If uploading program to the board first time during the current Linux session, add the current user to *dialout* Linux group. Enter the *root* password when prompted:

```
sudo adduser $USER dialout
su - $USER
```

#### After that:

- 1. cd programs/06\_pipeline\_bypasses
- 2. run ./02\_compile\_and\_link.sh

- 3. run ./08\_generate\_motorola\_s\_record\_file.sh
- 4. run ./11\_check\_which\_com\_port\_is\_used.sh
- 5. edit ./12\_upload\_to\_the\_board\_using\_uart.sh based on the result from the previous step set the working port in "set a=" assignment
- 6. Make sure the switches 0, 1, 4, 5, 6 on FPGA board are turned off. Switches 0 and 1 control the speed of the clock, while switches 4, 5, and 6 determines which pipeline bypass demo function is called after reset and boot sequence see 3.8. Review the lab program code. If the switches 0 and 1 are not off, the loading through UART is not going to work. For more details about the switchable clock see MIPSfpga 2.0 Lab YP2. Using switchable clock to observe the CPU cycle-by-cycle.
- 7. ./run 12\_upload\_to\_the\_board\_using\_uart.sh

#### 3.10. The first run

- 1. Set the switches 4, 5 and 6 on FPGA board to off position.

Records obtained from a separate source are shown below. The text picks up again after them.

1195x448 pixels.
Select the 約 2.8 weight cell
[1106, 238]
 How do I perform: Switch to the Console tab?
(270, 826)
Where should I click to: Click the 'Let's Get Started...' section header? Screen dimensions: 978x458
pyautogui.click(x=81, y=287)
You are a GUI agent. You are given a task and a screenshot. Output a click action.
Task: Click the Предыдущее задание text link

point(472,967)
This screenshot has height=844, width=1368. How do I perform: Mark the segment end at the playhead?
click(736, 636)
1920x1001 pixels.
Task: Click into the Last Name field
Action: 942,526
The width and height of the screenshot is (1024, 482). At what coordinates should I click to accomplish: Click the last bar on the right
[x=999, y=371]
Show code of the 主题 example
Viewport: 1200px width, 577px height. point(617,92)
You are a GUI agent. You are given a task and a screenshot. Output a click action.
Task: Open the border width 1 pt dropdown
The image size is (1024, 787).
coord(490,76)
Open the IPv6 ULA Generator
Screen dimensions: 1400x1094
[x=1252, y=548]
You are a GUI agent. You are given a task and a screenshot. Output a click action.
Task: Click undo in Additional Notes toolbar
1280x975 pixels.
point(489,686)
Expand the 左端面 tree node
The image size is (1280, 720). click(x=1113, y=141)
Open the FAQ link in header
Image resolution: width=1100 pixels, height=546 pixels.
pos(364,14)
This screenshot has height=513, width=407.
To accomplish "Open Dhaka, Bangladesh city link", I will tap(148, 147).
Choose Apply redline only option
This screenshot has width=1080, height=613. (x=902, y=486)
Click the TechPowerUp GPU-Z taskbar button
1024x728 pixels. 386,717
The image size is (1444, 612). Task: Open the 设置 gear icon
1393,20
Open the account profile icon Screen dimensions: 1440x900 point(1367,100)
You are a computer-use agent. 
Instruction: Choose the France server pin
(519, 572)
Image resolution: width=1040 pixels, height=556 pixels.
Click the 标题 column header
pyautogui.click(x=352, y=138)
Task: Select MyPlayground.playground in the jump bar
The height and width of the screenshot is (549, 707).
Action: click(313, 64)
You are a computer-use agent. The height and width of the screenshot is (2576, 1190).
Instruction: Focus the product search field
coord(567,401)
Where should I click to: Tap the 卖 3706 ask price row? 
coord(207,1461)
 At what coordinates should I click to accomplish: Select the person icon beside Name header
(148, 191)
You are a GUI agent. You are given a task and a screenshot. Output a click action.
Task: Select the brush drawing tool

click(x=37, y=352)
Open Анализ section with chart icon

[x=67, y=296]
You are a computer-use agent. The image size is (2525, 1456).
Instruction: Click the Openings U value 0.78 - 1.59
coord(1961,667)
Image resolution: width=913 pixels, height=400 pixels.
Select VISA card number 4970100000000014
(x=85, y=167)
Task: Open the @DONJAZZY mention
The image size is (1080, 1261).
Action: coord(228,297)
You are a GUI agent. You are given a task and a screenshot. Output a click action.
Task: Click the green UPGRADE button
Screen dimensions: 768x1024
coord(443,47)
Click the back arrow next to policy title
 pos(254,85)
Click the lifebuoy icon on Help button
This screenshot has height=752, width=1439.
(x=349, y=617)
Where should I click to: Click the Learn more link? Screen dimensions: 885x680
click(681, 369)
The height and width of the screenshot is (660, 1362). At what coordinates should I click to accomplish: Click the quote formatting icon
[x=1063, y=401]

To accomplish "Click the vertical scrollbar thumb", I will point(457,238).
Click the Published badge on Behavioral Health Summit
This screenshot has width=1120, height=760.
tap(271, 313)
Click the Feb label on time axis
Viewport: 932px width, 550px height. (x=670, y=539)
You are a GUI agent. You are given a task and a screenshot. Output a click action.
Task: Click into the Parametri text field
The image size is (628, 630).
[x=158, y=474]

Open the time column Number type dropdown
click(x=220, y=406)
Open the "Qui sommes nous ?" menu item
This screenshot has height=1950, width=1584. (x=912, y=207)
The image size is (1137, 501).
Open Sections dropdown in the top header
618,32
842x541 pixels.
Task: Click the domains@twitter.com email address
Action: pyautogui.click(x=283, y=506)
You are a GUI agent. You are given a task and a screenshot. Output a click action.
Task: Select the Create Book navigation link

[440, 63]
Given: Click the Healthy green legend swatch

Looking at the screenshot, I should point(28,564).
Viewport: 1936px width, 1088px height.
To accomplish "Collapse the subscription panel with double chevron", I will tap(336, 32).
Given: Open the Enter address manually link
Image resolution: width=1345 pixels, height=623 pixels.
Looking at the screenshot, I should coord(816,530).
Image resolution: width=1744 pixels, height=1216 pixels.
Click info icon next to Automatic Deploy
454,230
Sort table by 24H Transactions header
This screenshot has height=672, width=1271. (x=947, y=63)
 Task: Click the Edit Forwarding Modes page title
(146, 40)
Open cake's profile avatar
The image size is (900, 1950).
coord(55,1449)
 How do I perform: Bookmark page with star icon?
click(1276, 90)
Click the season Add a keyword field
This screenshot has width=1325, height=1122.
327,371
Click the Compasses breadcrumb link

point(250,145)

Such setting means that after the reset the program will run assembly demo number 0. Make sure the switches 0 and 1 are off, otherwise the boot sequence (a sequence of processor instructions before *main* function) will take too long, since these switches control the clock frequency.
- 2. Reset the processor. The reset buttons for each board are listed in the table below:

| Board               | Reset button           |
|---------------------|------------------------|
| Digilent Basys3     | Up                     |
| Digilent Nexys4     | Dedicated CPU Reset    |
| Digilent Nexys4 DDR | Dedicated CPU Reset    |
| Terasic DE0         | Button/Key 0           |
| Terasic DE0-CV      | Dedicated reset button |
| Terasic DE0-Nano    | Button/Key 0           |
| Terasic DE1         | Button/Key 0           |
| Terasic DE2-115     | Button/Key 0           |
| Terasic DE10-Lite   | Button/Key 0           |

3. Turn the switch 0 on. This will switch the system clock from 25 MHz to 0.75 Hz, less than one beat per second. You should see LED 7 start blinking, it is connected straight to the system clock.

- 4. Check that the seven-segment display shows "0" which is consistent with switches 4, 5, 6 and the code of the program.
- 5. Now turn your attention to LEDs 0, 1, 2, 3. They are connected to the following bypass control signals:

| LEDs (left to right) Name |               | Bypass control signals                                                         |  |
|---------------------------|---------------|--------------------------------------------------------------------------------|--|
|                           | Name          | Function (according to the comment in Verilog code)                            |  |
| 3                         | mpc_aselres_e | Bypasses result from M stage (res_m) as source A (rs) for the next instruction |  |
| 2                         | mpc_bselres_e | Bypasses result from M stage (res_m) as source B (rt) for the next instruction |  |
| 1                         | mpc_aselwr_e  | Bypasses result from A stage (res_w) as source A (rs) for the next instruction |  |
| 0                         | mpc_bselall_e | Bypasses result from A stage (res_w) as source B (rt) for the next instruction |  |

6. You can see LED 3 blinking from time to time, indicating bypass of ALU result to the source A of the next instruction. This is consistent with demo 0 code:

File programs/06\_pipeline\_bypasses/demo\_bypasses.S

i:
 addiu t1, t0, 1
 addu t2, t1, t0
 b 1b
 nop

#### 3.11. The subsequent runs

Set the switches 4, 5 and 6 on FPGA board to another position (001), set the switch 0 to off position, then reset the processor, turn switch 1 on and observe the patterns of blinking again. Repeat for all 6 bypass demos, with switches 4, 5 and 6 set to 000, 001, 010, 011, 100, 101. Does the expected behavior, based on reviewing the assembly code, always matches the pattern? If not, look to the logic that uses bypass control signals and try to explain what happens.